Concurrency Full Stack

Every time you type BEGIN TRANSACTION, your query embarks on a journey through four crucial layers:

Your CodeBEGIN TRANSACTION; UPDATE accounts...; COMMIT;
DatabaseLock Manager • Conflict Detection • Deadlock Prevention
Operating SystemMutex • Semaphore • Spinlock • Thread Scheduling
HardwareCAS Instructions • Memory Barriers • Cache Coherence

Each layer stacks its own abstractions on the one below, all to tackle a singular challenge: How do we let thousands of transactions run simultaneously without stepping on each other?


Key Definitions

Concurrent Transactions

A set of transactions executing in a (small) time window

Example: 100 fans buying concert tickets at exactly the same time

Concurrency Control Algorithms

Manage concurrent access to shared data when dealing with (slow) IO devices

Goal: Maximize parallelism while maintaining data consistency

Locks

Data structures these algorithms use to coordinate access

Purpose: Prevent conflicting operations on the same data

Kitchen Chaos: Three Ways to Share a Kitchen

The Problem: Multiple chefs, one kitchen. Everyone needs different ingredients. How to coordinate?

Pessimistic Chef

Strategy: Lock only what you need

Making pasta? Lock ONLY tomatoes and pasta station
Others can make sushi, grill fish, bake desserts
Trade-off: Good parallelism until sushi needs tomatoes

Optimistic Chef

Strategy: Grab freely, check at serving

Everyone uses ingredients without reservations
"Wait, we both used the last tomato?"
Trade-off: Max speed until collision

Multi-Version Chef

Strategy: Use version control at all prep stages

"Version of file (tomato?) from 5 minutes ago"
"Current file"
Trade-off: No waits, but storage overhead

The Insight: Choose the right strategy for your workload. High conflict (everyone wants tomatoes)? Go pessimistic. Rare conflicts? Go optimistic. Read-heavy? Multi-version.
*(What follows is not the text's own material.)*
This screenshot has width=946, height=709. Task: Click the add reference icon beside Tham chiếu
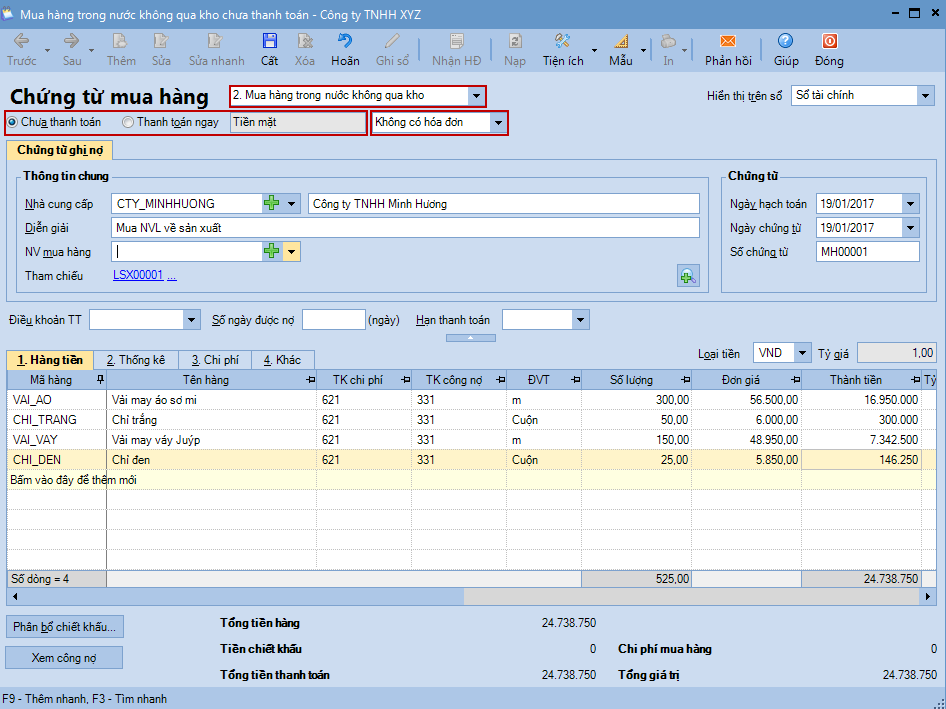(688, 277)
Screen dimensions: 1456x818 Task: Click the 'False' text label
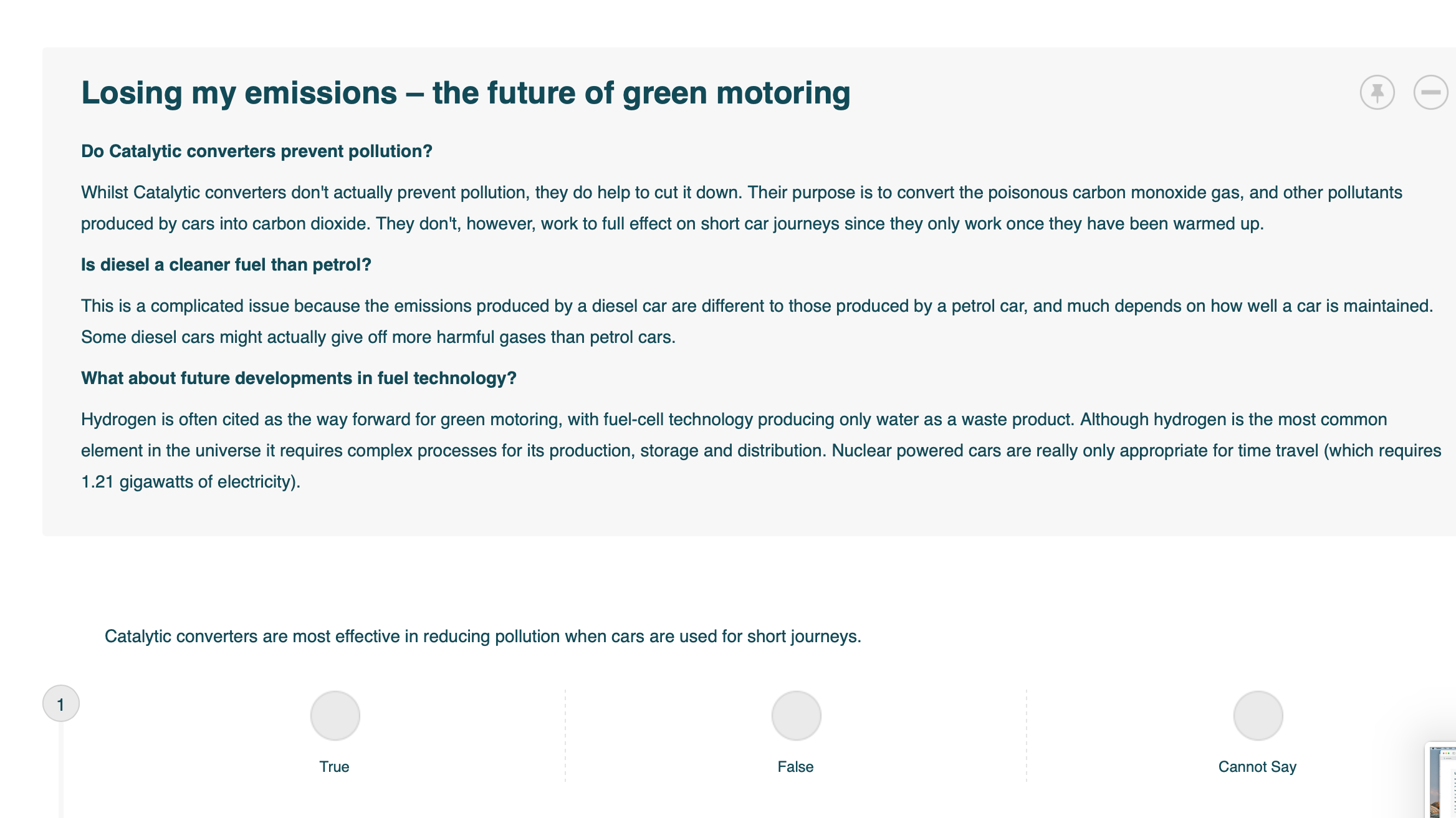795,766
Three Philosophies of Concurrency

Now that we understand the kitchen analogy, let's see how databases actually implement these approaches:

Pessimistic: "Lock Everything First"

Strategy: Acquire ALL needed locks before touching ANY data

✅ Zero conflicts possible
❌ Limited parallelism

Optimistic: "Lock Nothing, Validate Later"

Strategy: Do all work freely, then check for conflicts at commit

✅ Maximum parallelism
❌ Must restart on conflicts

Multi-Version: "Everyone Gets Their Own View"

Strategy: Keep multiple versions of every piece of data

✅ Readers never block writers
❌ Storage overhead & garbage collection

Modern Hybrid: "Best of All Worlds"

Strategy: Combine techniques based on workload patterns

✅ Adaptive performance
❌ Complex implementation

Why OS vs Database Locks?

You might wonder: "Why can't databases just use regular OS locks?" Here's the key difference:

OS Locks (Mutex, Semaphore)

Purpose: Simple thread coordination

• Binary scope (locked/unlocked)
• No data awareness
• Manual deadlock detection
• Thread-level coordination

Database Lock Manager

Purpose: Sophisticated data coordination

• Rich set of locks. E.g. I "intend" to read these rows. Plan ahead.
• Table→page→row awareness
• Automatic deadlock resolution
• Million-transaction scale

Today's Challenge: Coordinate millions of AI agents and microservices, all hitting the same database simultaneously.


What You'll Learn Next

This section will take you through the complete concurrency control journey:

  1. Lock Foundations - How database locks actually work

  2. Two-Phase Locking - The gold standard protocol

  3. Microschedules - Reasoning about concurrent execution

  4. Correctness - Proving your system won't corrupt data

  5. Connecting Together - Putting it all into practice

By the end, you'll understand how databases manage complex coordination: letting thousands of transactions run concurrently while maintaining perfect data consistency.


The Core Insight

Concurrency control isn't just about preventing conflicts—it's about enabling massive parallelism while maintaining the illusion that each transaction runs alone.

Every technique we'll explore is a different answer to: "How do we coordinate access to shared data at web scale?"